### Collected data entries
BEGIN

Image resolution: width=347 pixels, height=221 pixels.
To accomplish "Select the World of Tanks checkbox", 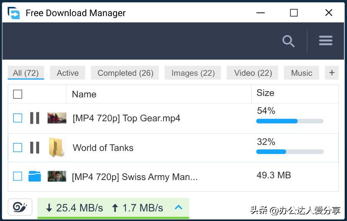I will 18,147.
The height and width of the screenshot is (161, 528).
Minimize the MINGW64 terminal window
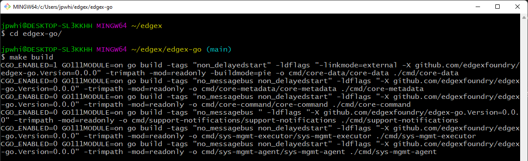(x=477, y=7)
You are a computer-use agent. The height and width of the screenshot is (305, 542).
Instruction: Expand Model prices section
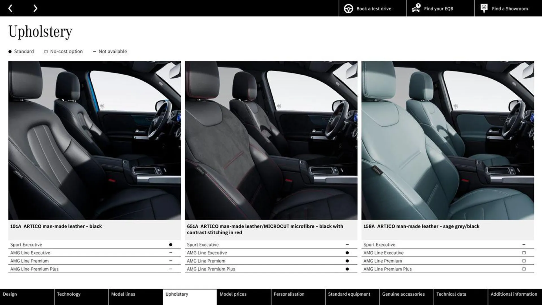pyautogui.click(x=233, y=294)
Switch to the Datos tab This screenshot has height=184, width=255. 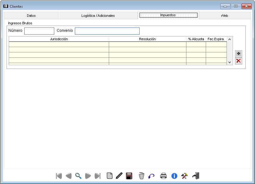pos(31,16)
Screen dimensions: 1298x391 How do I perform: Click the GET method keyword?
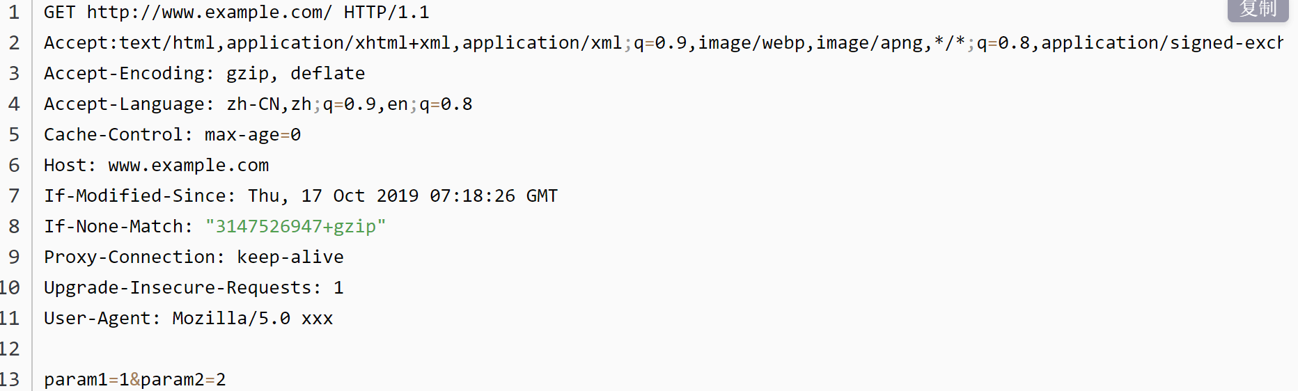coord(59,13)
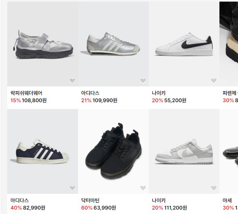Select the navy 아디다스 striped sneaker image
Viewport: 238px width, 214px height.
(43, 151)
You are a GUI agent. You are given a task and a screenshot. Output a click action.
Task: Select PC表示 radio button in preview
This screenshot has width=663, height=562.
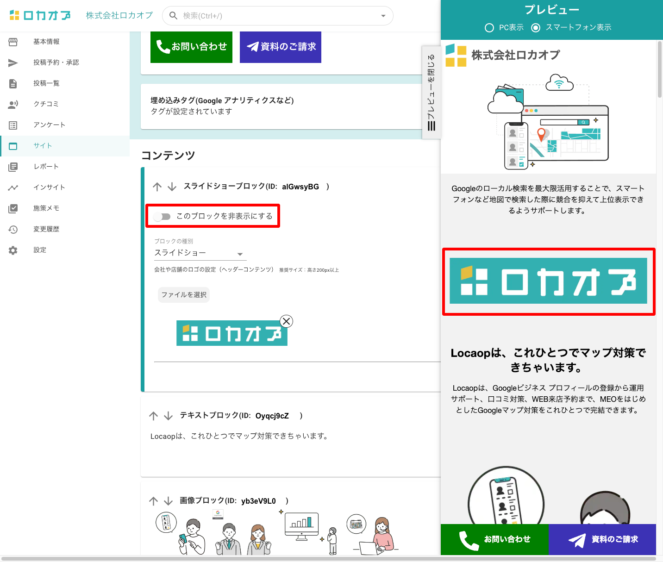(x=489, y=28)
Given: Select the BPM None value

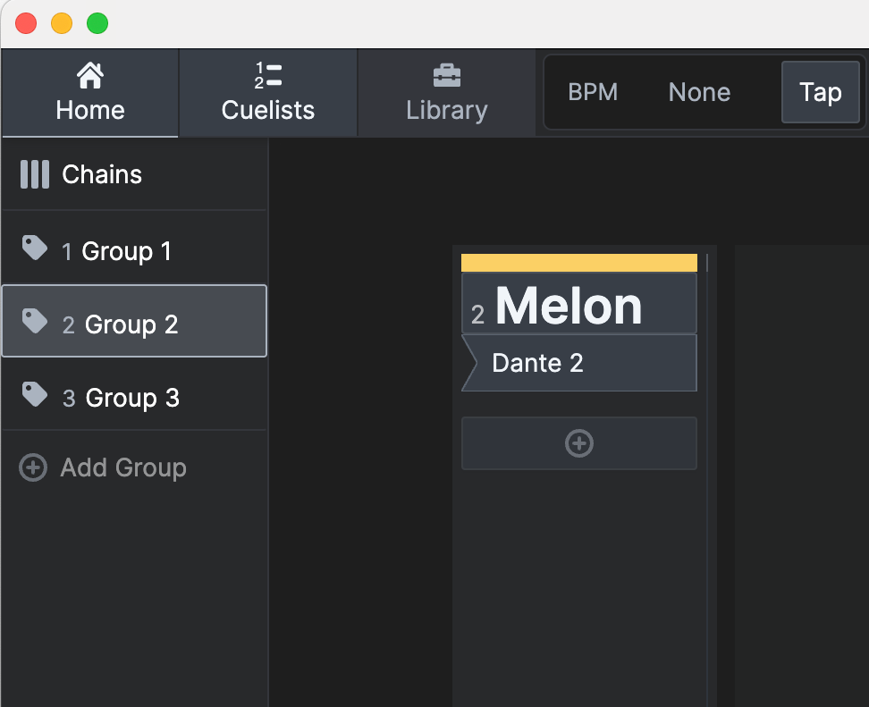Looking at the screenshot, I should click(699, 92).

END

### Task prompt
Look through the entries for the string "agent". Every line that has it belongs in the answer.

### Answer space
You are a computer-use agent. The height and width of the screenshot is (305, 542).
You are a GUI agent. You are given a task and a screenshot. Output a click action.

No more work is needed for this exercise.